Metin parçası |
TİMUR ANKARA SAVAŞI'NI ANLATIYOR

   Osmanlı padişahı Yıldırım Bayezid ile Büyük Timur İmparatorluğu'nu kuran Özbek Timur arasında 1402 yılında Ankara yakınlarında Çubuk Ovasında yapılan savaşı herkes bilir. Bu savaş Osmanlı ordusunun yenilip sonra da imparatorluğun fetret devrine girmesine neden oldu. On bir yıl süren bu dönemde devletin sınırları küçülerek neredeyse Orhan Bey zamanındakine döndü. Devletin başında ise herhangi bir yönetici yoktu.

Savaşta Osmanlı Ordusu'ndan bazı birliklerin Timur'un saflarına geçmesi bazılarının ise savaş alanını terk etmesi üzerine yenilginin geldiği belirtilir. Ancak Timur'un ordusunun Bayezid'in ordusundan daha büyük olduğu da tarihçilerce kabul edilir.

Görev tanımı 1 |
Ankara Savaşı metnine göre fetret devri kaç yıl sürdü?
Görev tanımı 2 |
Lütfen Ankara Savaşı metninde "Osmanlı padişahı Yıldırım" ile "tarihçilerce kabul edilir." arasındaki kısmı, bu ifadeler de dahil olmak üzere aynen kopyalayın.

Gösterilen veriler |
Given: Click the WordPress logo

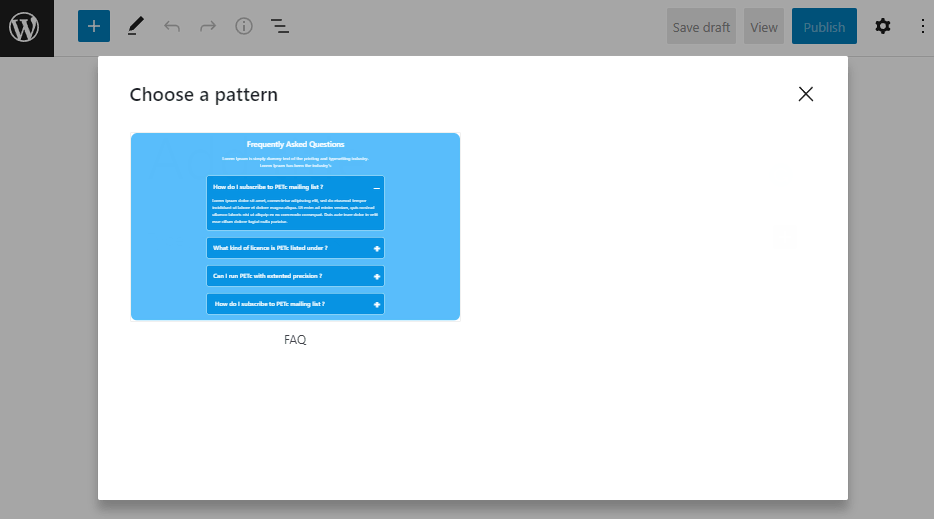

Eksiksiz yanıt 1 |
On bir yıl sürdü.

Eksiksiz yanıt 2 |
Osmanlı padişahı Yıldırım Bayezid ile Büyük Timur İmparatorluğu'nu kuran Özbek Timur arasında 1402 yılında Ankara yakınlarında Çubuk Ovasında yapılan savaşı herkes bilir. Bu savaş Osmanlı ordusunun yenilip sonra da imparatorluğun fetret devrine girmesine neden oldu. On bir yıl süren bu dönemde devletin sınırları küçülerek neredeyse Orhan Bey zamanındakine döndü. Devletin başında ise herhangi bir yönetici yoktu.

Savaşta Osmanlı Ordusu'ndan bazı birliklerin Timur'un saflarına geçmesi bazılarının ise savaş alanını terk etmesi üzerine yenilginin geldiği belirtilir. Ancak Timur'un ordusunun Bayezid'in ordusundan daha büyük olduğu da tarihçilerce kabul edilir.